Her next appearance was in Abdul Fattah's horror film Eynaa (2004), alongside Sheela Najeeb, Mohamed Manik, Ahmed Shah, Khadheeja Ibrahim Didi, and Ibrahim Jihad. The film garnered critical acclaim, especially for its technical team, and was a commercial success. She then stepped into Fathimath Nahula's critically and commercially successful romantic drama television series Kalaage Haqqugaa to portray the role of Zeena.

In April 2006, Ahmed Nimal's revenge thriller film Hiyani was released, featuring Mohamed in a small role. The film received mostly positive reviews from critics.

Mohamed's first release of 2010 was Ali Seezan's family drama Maafeh Neiy, alongside Ali Seezan and Niuma Mohamed. The film highlights many Maldivian social issues, including human rights abuses, forced marriage, and domestic violence.
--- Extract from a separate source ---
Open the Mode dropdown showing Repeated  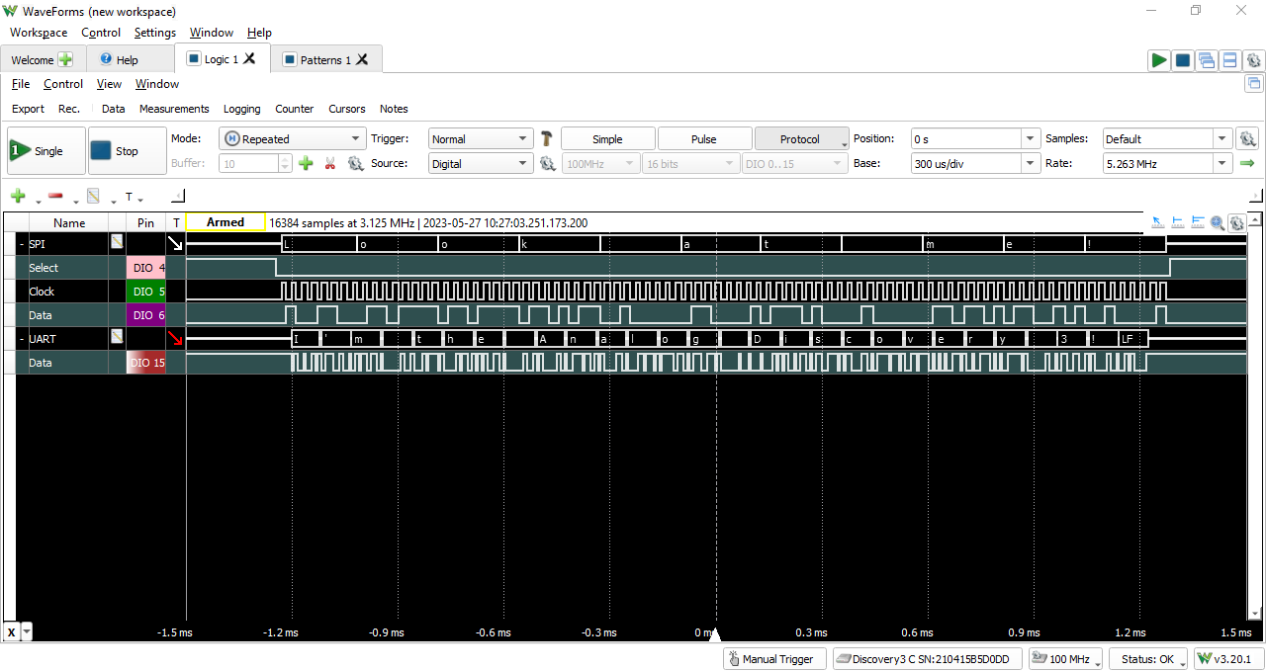click(292, 139)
The film received mixed reviews from critics, the majority of whom dismissed its melodrama; it was a moderate success at the box office. Mohamed next appeared in Ali Shifau's family drama Dhin Veynuge Hithaamaigaa, once more alongside the Maldives' top female star Niuma Mohamed. The film and her performance received positive reviews from critics and was believed to be a "huge improvement" over recent Maldivian films; it proved to be another commercial success. The actress next starred opposite Sheela Najeeb, Mohamed Manik, and Yoosuf Shafeeu in Ahmed Nimal's horror film Zalzalaa En'buri Aun (2010), a spin-off of Aslam Rasheed's classic horror film Zalzalaa (2000). The film revolves around a mariage blanc, a man's murder by his wife, and the avenging of his death. The film received mixed responses from critics and did moderately well at the box office.
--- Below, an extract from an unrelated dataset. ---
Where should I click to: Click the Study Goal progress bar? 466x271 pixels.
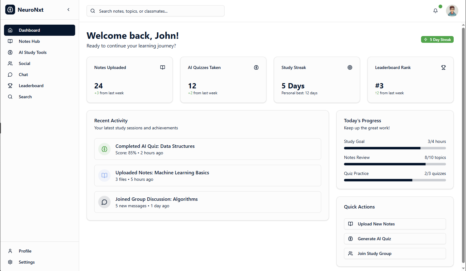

The following year, Mohamed played a small role in the Moomin Fuad-directed crime tragedy drama Loodhifa. Featuring an ensemble cast, the film deals with current social issues in Maldivian society told from the different perspective of each character. Made on a budget of MVR 600,000, the film was declared a commercial failure, though it received wide critical acclaim, praising the performance of the cast and the film's "realism" in its language, characters, and their attitudes. Mohamed next appeared in Ali Shifau's psychological romance thriller Zaharu alongside Ali Seezan, Niuma Mohamed, and Sheela Najeeb. The film centres around a married man who has a brief affair with a woman who becomes obsessed with him; it was inspired by the Adrian Lyne-directed American psychological erotic thriller Fatal Attraction (1987). Upon release, it received mixed reviews from critics and was declared a flop at the box office. The same year, the actress collaborated with Amjad Ibrahim on his family drama Hithey Dheymee, which received negative reviews from critics and was a box office disaster.
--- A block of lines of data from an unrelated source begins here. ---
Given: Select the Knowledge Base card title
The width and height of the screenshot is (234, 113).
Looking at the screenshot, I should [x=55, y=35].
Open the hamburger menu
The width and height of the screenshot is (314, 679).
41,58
In 2017, Mohamed was cast alongside Yoosuf Shafeeu, Fathimath Azifa, and Jadhulla Ismail in the Mohamed Aboobakuru-directed Neydhen Vakivaakah, which was a critical and commercial failure.

2018 was a slow year for the Maldivian film industry due to the presidential election, and Mohamed only appeared in one film: a suspense thriller titled Dhevansoora, written and directed by Yoosuf Shafeeu. The production marks Shafeeu's thirtieth project and features an ensemble cast of twenty-one actors. The film received positive reviews from critics and was considered a "norm-breaker" for Maldivian cinema. Ahmed Hameed Adam, reviewing for VNews, wrote: "Though Mohamed has a small and deviated role in terms of its main plot, she makes an impact with her performance".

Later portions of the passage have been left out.